WHAT YOU WILL DO: For the entries below, say how many lines include the word "window" and add nothing else.

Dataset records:
[Start of section]
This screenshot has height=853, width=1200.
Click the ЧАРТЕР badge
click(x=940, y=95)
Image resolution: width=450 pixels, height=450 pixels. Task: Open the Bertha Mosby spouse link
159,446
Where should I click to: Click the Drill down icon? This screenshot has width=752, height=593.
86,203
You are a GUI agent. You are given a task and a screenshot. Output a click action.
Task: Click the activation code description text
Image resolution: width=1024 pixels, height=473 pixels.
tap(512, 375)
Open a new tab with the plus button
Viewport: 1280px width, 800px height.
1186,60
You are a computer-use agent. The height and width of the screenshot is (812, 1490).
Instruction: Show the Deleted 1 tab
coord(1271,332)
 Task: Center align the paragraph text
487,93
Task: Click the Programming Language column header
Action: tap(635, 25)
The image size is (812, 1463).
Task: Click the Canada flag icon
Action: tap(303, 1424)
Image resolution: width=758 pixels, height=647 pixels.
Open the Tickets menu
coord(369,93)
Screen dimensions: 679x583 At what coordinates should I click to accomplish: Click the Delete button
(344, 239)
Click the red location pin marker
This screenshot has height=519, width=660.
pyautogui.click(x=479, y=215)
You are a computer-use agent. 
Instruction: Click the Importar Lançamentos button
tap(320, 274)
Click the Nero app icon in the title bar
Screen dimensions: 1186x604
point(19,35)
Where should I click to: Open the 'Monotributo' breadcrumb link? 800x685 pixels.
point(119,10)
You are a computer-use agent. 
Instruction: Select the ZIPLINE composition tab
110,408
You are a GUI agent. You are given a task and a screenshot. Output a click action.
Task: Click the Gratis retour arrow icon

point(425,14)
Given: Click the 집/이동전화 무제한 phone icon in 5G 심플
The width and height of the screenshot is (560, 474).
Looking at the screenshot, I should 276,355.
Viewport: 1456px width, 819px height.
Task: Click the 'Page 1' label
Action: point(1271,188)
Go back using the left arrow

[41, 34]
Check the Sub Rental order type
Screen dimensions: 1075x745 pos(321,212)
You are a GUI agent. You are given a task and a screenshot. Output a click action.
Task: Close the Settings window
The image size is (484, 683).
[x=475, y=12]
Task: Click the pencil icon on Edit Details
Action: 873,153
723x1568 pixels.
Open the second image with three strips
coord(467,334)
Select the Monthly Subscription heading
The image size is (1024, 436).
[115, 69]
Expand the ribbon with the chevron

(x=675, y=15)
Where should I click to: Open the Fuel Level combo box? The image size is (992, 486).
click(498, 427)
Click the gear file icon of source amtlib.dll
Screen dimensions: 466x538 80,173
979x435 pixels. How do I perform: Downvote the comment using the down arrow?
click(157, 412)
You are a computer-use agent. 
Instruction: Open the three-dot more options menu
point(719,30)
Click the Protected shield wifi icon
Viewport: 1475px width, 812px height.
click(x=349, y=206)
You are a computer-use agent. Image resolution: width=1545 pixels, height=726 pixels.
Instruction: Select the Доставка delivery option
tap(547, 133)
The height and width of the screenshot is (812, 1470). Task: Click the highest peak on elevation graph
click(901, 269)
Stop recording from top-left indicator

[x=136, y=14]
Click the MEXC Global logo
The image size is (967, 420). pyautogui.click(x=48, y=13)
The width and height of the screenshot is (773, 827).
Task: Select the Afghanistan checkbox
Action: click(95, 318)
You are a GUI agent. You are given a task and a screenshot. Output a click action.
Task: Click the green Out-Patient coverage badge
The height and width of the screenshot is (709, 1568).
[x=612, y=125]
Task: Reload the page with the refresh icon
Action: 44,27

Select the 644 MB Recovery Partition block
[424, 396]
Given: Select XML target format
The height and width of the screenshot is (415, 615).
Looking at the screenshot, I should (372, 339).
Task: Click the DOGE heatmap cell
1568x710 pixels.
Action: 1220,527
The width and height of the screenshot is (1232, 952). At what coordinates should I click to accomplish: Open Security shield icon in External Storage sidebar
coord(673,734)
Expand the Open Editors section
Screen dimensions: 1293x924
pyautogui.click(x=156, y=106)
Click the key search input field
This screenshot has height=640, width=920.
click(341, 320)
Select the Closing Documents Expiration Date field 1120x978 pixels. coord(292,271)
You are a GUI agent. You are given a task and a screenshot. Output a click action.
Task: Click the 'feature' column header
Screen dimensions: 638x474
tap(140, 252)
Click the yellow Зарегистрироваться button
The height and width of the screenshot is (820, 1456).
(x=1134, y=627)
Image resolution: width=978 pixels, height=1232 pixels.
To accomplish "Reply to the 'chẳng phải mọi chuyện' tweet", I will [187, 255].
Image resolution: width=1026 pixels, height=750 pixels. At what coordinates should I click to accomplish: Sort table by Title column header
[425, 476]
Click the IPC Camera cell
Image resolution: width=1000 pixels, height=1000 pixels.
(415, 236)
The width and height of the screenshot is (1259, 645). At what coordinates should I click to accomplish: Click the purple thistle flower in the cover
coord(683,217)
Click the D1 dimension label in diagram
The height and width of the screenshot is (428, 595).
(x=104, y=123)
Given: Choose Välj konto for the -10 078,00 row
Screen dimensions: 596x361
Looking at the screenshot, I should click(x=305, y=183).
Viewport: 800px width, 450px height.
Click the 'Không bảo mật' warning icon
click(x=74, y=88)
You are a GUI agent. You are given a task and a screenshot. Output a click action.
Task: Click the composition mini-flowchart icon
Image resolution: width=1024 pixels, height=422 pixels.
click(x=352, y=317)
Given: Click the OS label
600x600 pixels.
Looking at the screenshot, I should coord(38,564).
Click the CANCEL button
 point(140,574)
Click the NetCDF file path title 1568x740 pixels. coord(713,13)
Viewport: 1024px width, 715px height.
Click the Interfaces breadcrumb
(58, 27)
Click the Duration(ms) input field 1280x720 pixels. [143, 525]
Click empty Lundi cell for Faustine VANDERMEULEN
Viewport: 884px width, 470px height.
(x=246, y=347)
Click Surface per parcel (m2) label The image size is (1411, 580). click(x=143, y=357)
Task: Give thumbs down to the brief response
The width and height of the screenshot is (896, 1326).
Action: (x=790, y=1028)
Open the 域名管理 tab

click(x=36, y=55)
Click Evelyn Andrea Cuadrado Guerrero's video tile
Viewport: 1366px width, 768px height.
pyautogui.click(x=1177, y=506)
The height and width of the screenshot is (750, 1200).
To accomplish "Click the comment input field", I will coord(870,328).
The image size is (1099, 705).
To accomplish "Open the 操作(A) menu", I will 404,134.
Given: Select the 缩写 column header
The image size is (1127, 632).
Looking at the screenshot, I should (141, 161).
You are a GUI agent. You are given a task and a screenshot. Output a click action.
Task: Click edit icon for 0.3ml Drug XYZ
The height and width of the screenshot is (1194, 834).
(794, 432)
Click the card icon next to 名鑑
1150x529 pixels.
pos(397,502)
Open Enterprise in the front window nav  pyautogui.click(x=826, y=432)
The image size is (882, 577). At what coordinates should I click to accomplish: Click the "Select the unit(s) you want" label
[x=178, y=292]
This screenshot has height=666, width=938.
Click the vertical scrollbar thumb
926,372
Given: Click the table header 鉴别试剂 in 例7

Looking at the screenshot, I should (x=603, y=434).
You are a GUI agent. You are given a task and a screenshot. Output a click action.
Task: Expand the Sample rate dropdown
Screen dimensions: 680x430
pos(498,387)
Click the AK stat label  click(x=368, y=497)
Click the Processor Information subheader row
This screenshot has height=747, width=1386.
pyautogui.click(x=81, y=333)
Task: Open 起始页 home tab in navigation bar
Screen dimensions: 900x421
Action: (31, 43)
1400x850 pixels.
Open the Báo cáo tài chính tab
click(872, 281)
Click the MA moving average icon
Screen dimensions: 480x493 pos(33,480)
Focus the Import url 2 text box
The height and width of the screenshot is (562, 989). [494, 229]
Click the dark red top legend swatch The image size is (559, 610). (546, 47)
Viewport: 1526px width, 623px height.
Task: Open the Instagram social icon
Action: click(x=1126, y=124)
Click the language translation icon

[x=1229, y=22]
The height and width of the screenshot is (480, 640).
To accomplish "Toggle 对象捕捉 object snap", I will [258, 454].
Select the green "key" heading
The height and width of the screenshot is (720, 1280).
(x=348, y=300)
[End of section]
RESPONSE FOR THIS EXERCISE: 2